Grassley forging ahead with bill to rein in Trump's tariff powers




Grassley forging ahead with bill to rein in Trump
Grassley forging ahead with bill to rein in Trump's tariff powers  

Senate Finance Chairman Chuck Grassley said Tuesday he is pushing forward with legislation that would put a check on President Donald Trump's trade powers.

Without criticizing Trump directly, the Iowa Republican said Congress has created a constitutional crisis by surrendering too much power to the president to impose tariffs.

"It adds up to something pretty simple: Congress has delegated too much authority to the president of the United States," Grassley said in a call with reporters.

Grassley argued that far-reaching policy decisions such as imposing tariffs should be made by the elected representatives of the people, and that the imbalance between the executive and legislative branches of government has given the president powers that go beyond what the framers of the Constitution intended.

But he emphasized that the constitutional crisis is no fault of the current president. "There's absolutely no constitutional crisis that this president or any other president has created," he said. "The constitutional crisis comes from the elected representatives of the people over the last 80 years making a dictator out of the presidency … let's say making a kingship out of the presidency of the United States."

Trump recently used emergency economic powers granted under a 1977 law to threaten a 5 percent tariff on all imports from Mexico as a way to force the country to agree to a deal on immigration. Legislation Grassley has promised to introduce wouldn't address that law specifically but would target another measure that gives the president broad power to impose tariffs on certain imports if a review by the Commerce Department finds that those goods threaten domestic industries that are critical to national security.

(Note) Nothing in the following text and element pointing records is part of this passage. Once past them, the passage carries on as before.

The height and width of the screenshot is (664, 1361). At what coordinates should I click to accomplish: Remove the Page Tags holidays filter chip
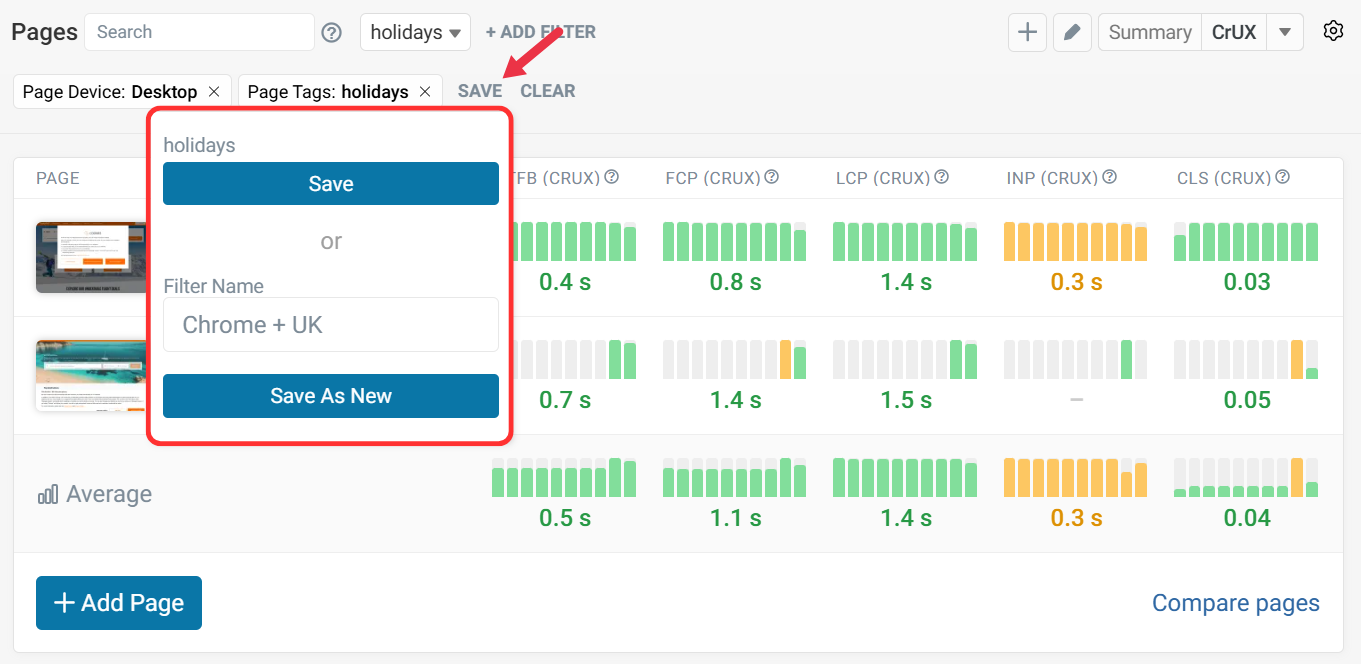click(x=425, y=91)
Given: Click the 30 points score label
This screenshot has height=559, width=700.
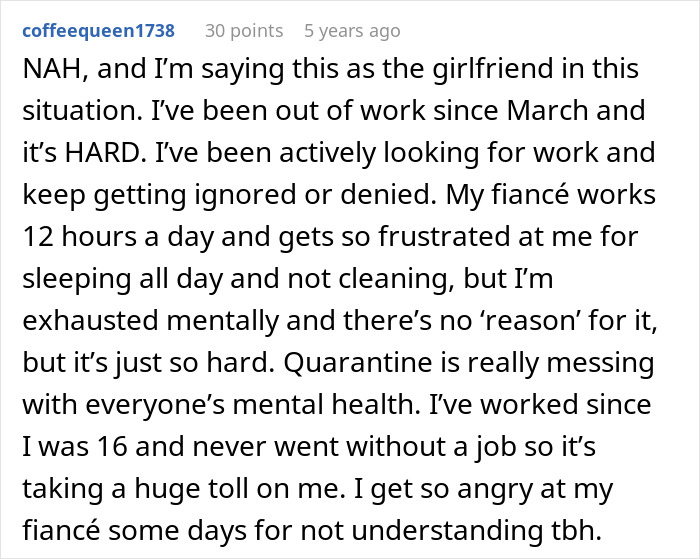Looking at the screenshot, I should [244, 31].
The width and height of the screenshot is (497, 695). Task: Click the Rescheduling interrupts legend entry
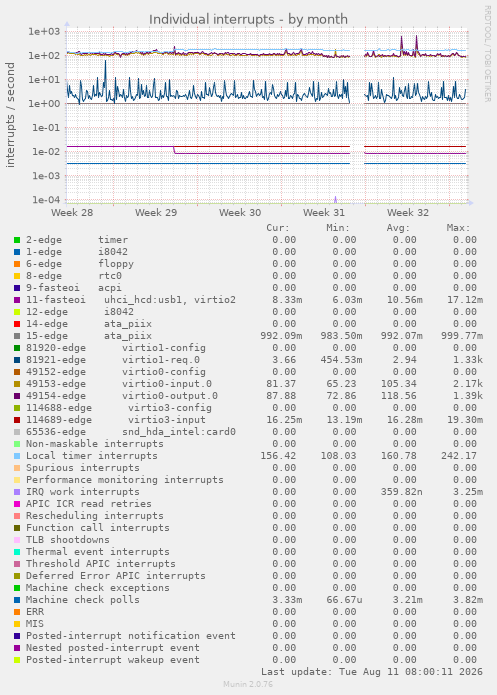coord(94,516)
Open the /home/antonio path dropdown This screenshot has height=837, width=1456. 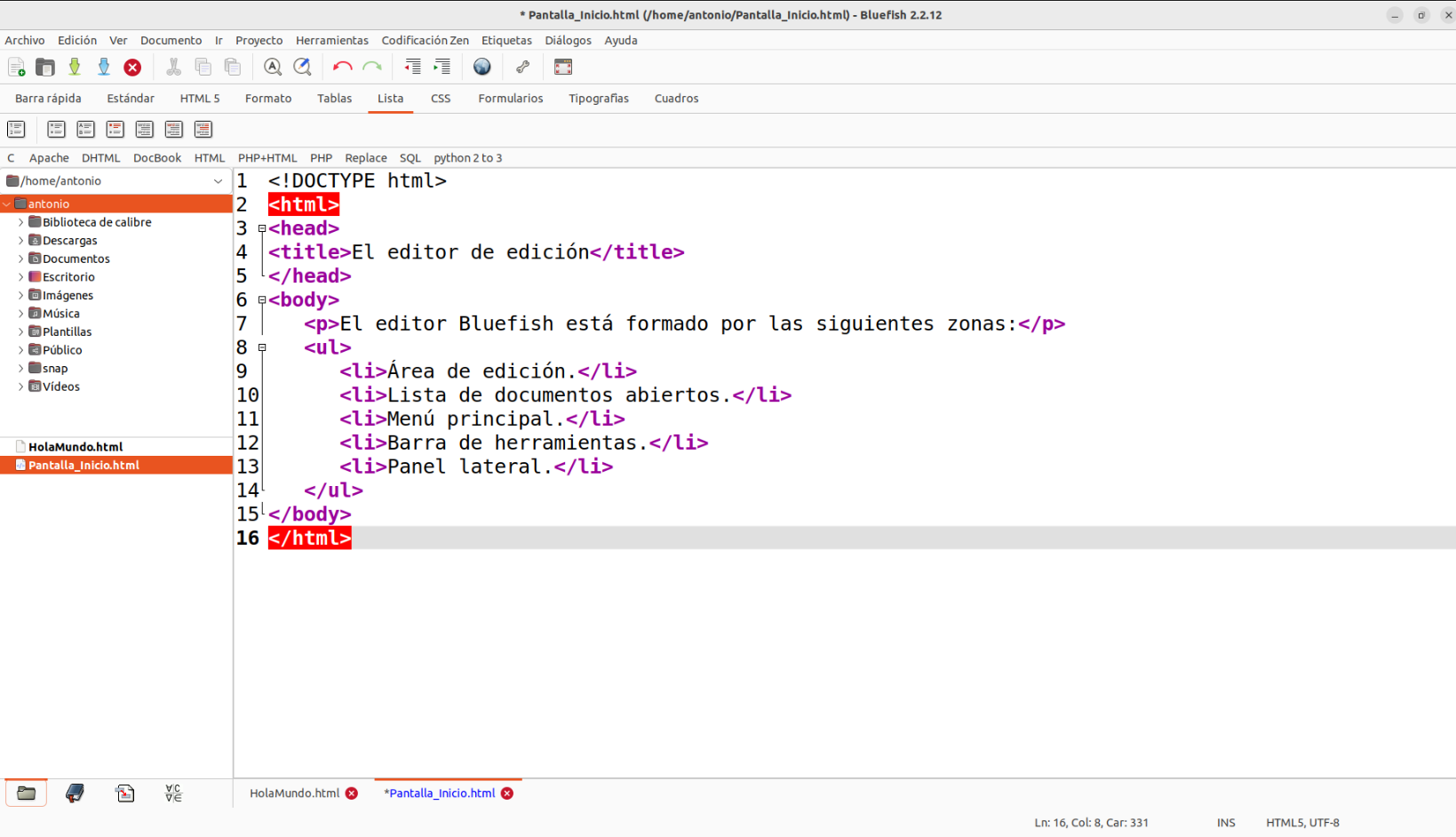[x=218, y=181]
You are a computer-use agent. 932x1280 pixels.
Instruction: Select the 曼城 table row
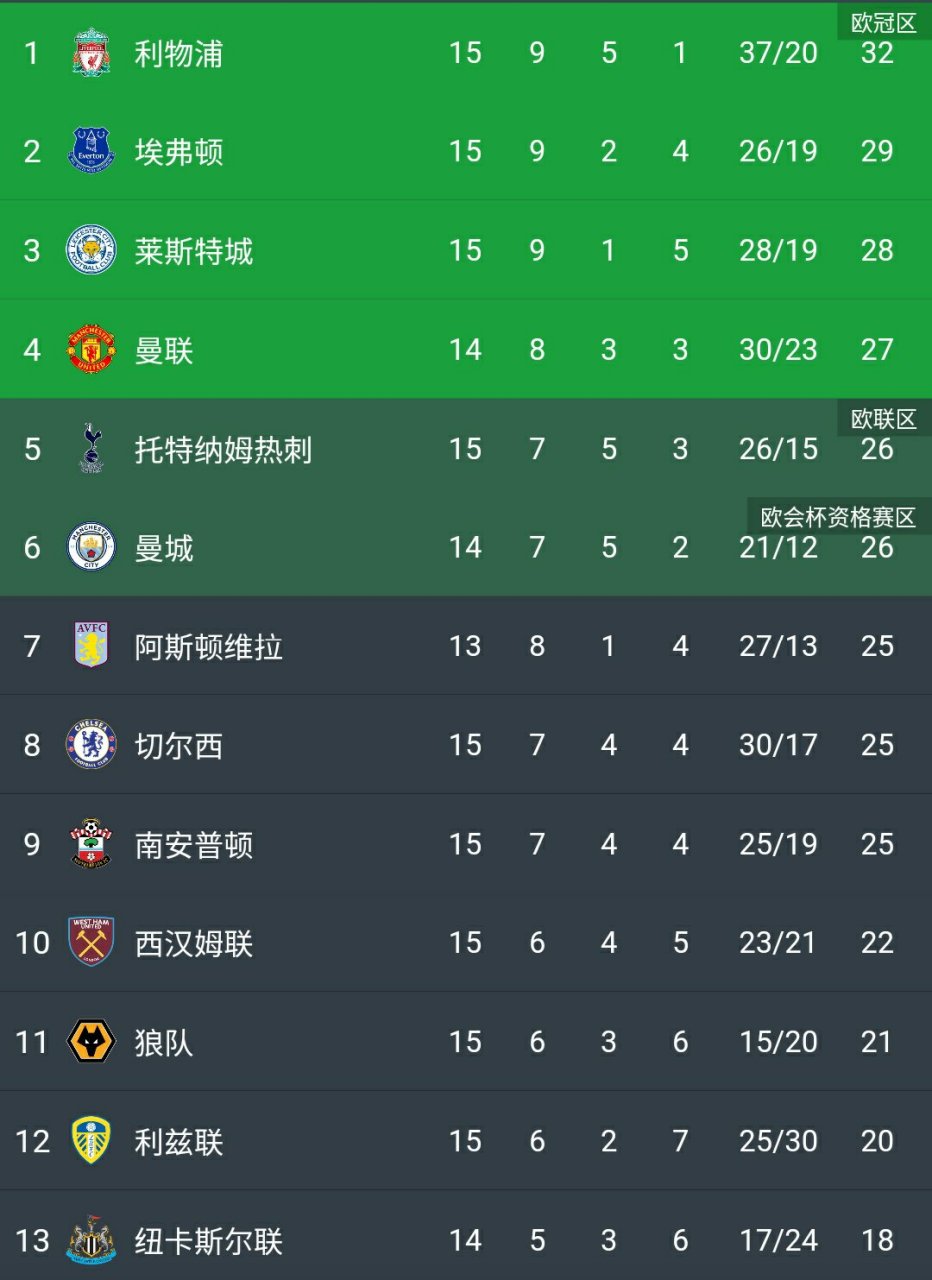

Grassley said he's committed to finding a compromise on legislation that would rein in Trump's authority under Section 232 of the Trade Expansion Act of 1962. Trump has used the law to impose tariffs on steel and aluminum imports and to threaten penalties on auto imports.

"This is not about Trump. It's about the balancing of power," he said.

The Iowa Republican has been trying to develop a legislative check against Section 232 for months, but finding a consensus on Capitol Hill has proved challenging.

Sens. Pat Toomey (R-Pa.) and Rob Portman (R-Ohio) have promoted dueling versions of legislation aimed at the president's Section 232 powers. Grassley said "a lot progress" has been made in negotiations and that he expected a compromise bill to be ready "pretty soon."

"You can imagine how the president feels about tariffs," Grassley said. "He may not look favorably on this, so I want a very strong vote in my committee and then, in turn, a very strong vote on the floor of the Senate."

Trump has previously asked Congress to back a House bill that seeks to expand the president's power to impose tariffs.

Grassley also expressed optimism that the agreement to replace NAFTA would be ratified after discussing House Democratic concerns in a meeting with Speaker Nancy Pelosi and House Ways and Means Chairman Richard Neal (D-Mass.) on Monday.

"I didn't get any feeling they couldn't be worked out, although there's some tough issues that we have to do to satisfy Democrats," he said on the call. "In other words, I don't hear any obstacles to the usual things I think can be worked out, and you know what those are - environment, labor and enforcement."

Grassley said passage of the U.S.-Mexico-Canada Agreement is his top objective.

Pelosi has said she would form working groups of lawmakers to address changes Democrats want to see made to certain parts of the deal.

Grassley said U.S. Trade Representative Robert Lighthizer "is very confident he's got the contacts he needs in the House of Representative to try to work out differences with Democrats."